Aditya Pillai
Aditya Pillai

Reputation: 43

Is there a more efficient algorithm to calculate the Manhattan distance of a 8-puzzle game?

I'm currently writing an algorithm that solves the 8-puzzle game through an A* search algorithm with Python. However, when I time my code, I find that get_manhattan_distance takes a really long amount of time.

I ran my code with cProfile for Python, and the results are below what is printed out by the program. Here is a gist for my issue.

I've already made my program more efficient by copying using Numpy Arrays instead of Python's lists. I don't quite know how to make this step more efficient. My current code for get_manhattan_distance is

def get_manhattan(self):
    """Returns the Manhattan heuristic for this board

    Will attempt to use the cached Manhattan value for speed, but if it hasn't 
    already been calculated, then it will need to calculate it (which is 
    extremely costly!).
    """
    if self.cached_manhattan != -1:
      return self.cached_manhattan

    # Set the value to zero, so we can add elements based off them being out of
    # place.
    self.cached_manhattan = 0

    for r in range(self.get_dimension()):
      for c in range(self.get_dimension()):
        if self.board[r][c] != 0:
          num = self.board[r][c]

          # Solves for what row and column this number should be in.
          correct_row, correct_col = np.divmod(num - 1, self.get_dimension())

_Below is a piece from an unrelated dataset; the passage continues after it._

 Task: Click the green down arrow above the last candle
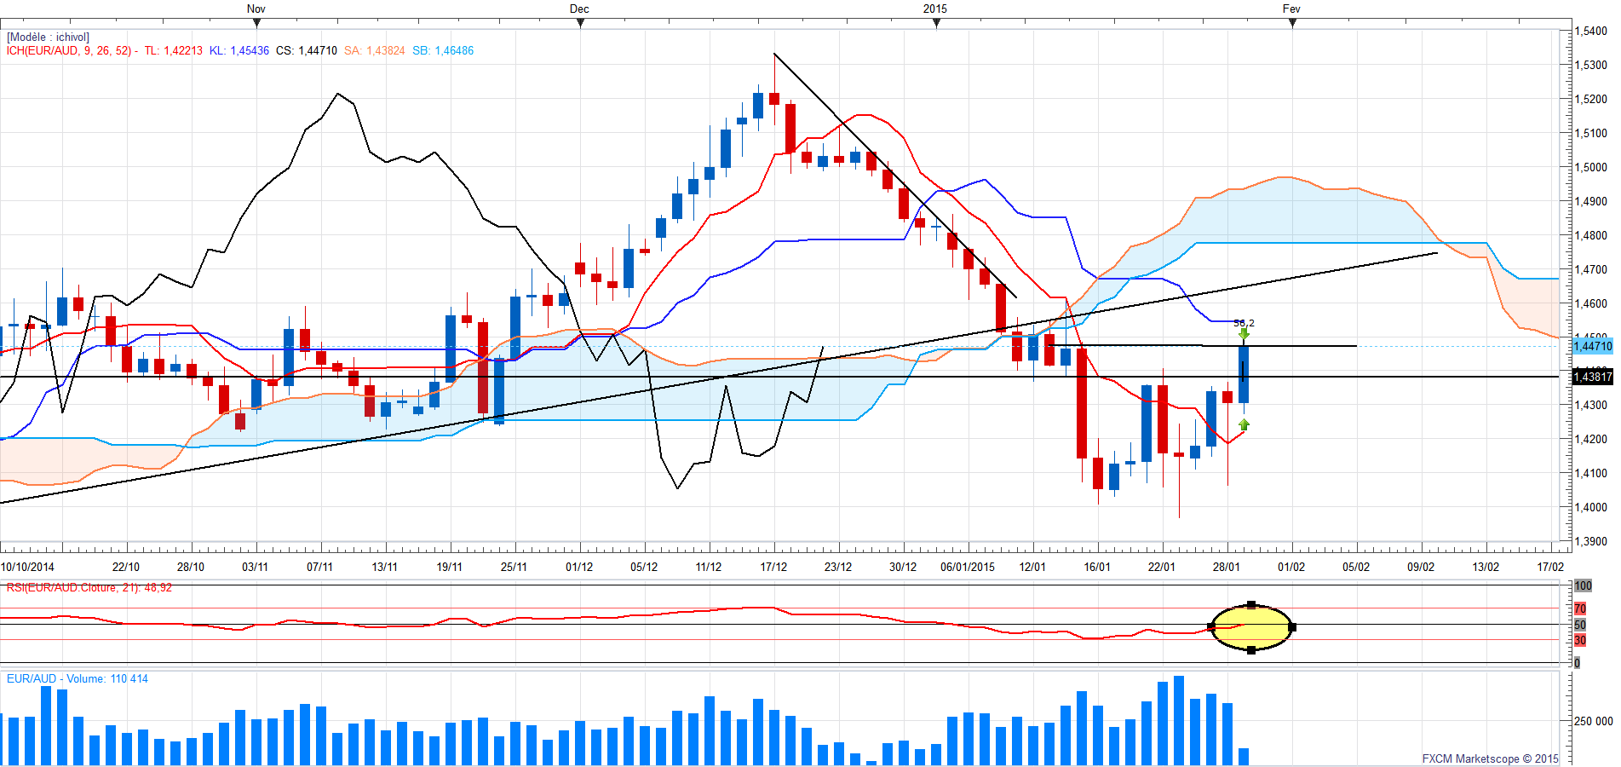(x=1244, y=334)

          # Adds the Manhattan distance from its current position to its correct
          # position.
          manhattan_dist = abs(correct_col - c) + abs(correct_row - r)
          self.cached_manhattan += manhattan_dist

    return self.cached_manhattan

The idea behind this is, the goal puzzle for a 3x3 grid is the following:

 1  2  3
 4  5  6
 7  8 

Where there is a blank tile (the blank tile is represented by a 0 in the int array). So, if we have the puzzle:

 3  2  1
 4  6  5
 7  8   

It should have a Manhattan distance of 6. This is because, 3 is two places away from where it should be. 1 is two places away from where it should be. 5 is one place away from where it should be, and 6 is one place away from where it should be. Hence, 2 + 2 + 1 + 1 = 6.

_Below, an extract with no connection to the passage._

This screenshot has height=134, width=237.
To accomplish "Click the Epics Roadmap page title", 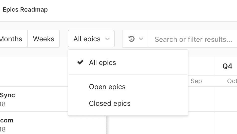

Unfortunately, this calculation takes a very long time because there are hundreds of thousands of different boards. Is there any way to speed this calculation up?

Upvotes: 4

Views: 1074

Answers (1)

Nathan Vērzemnieks
Nathan Vērzemnieks

Reputation: 5603

It looks to me like you should only need to calculate the full Manhattan distance sum for an entire board once - for the first board. After that, you're creating new Board entities from existing ones by swapping two adjacent numbers. The total Manhattan distance on the new board will differ only by the sum of changes in Manhattan distance for these two numbers.

If one of the numbers is the blank (0), then the total distance changes by minus one or one depending on whether the non-blank number moved closer to its proper place or farther from it. If both of the numbers are non-blank, as when you're making "twins", the total distance changes by minus two, zero, or two.

Here's what I would do: add a manhattan_distance = None argument to Board.__init__. If this is not given, calculate the board's total Manhattan distance; otherwise simply store the given distance. Create your first board without this argument. When you create a new board from an existing one, calculate the change in the total distance and pass the result in to the new board. (The cached_manhattan becomes irrelevant.)

This should reduce the total number of calculations involved with distance by quite a bit - I'd expect it to speed things up by several times, more the larger your board size.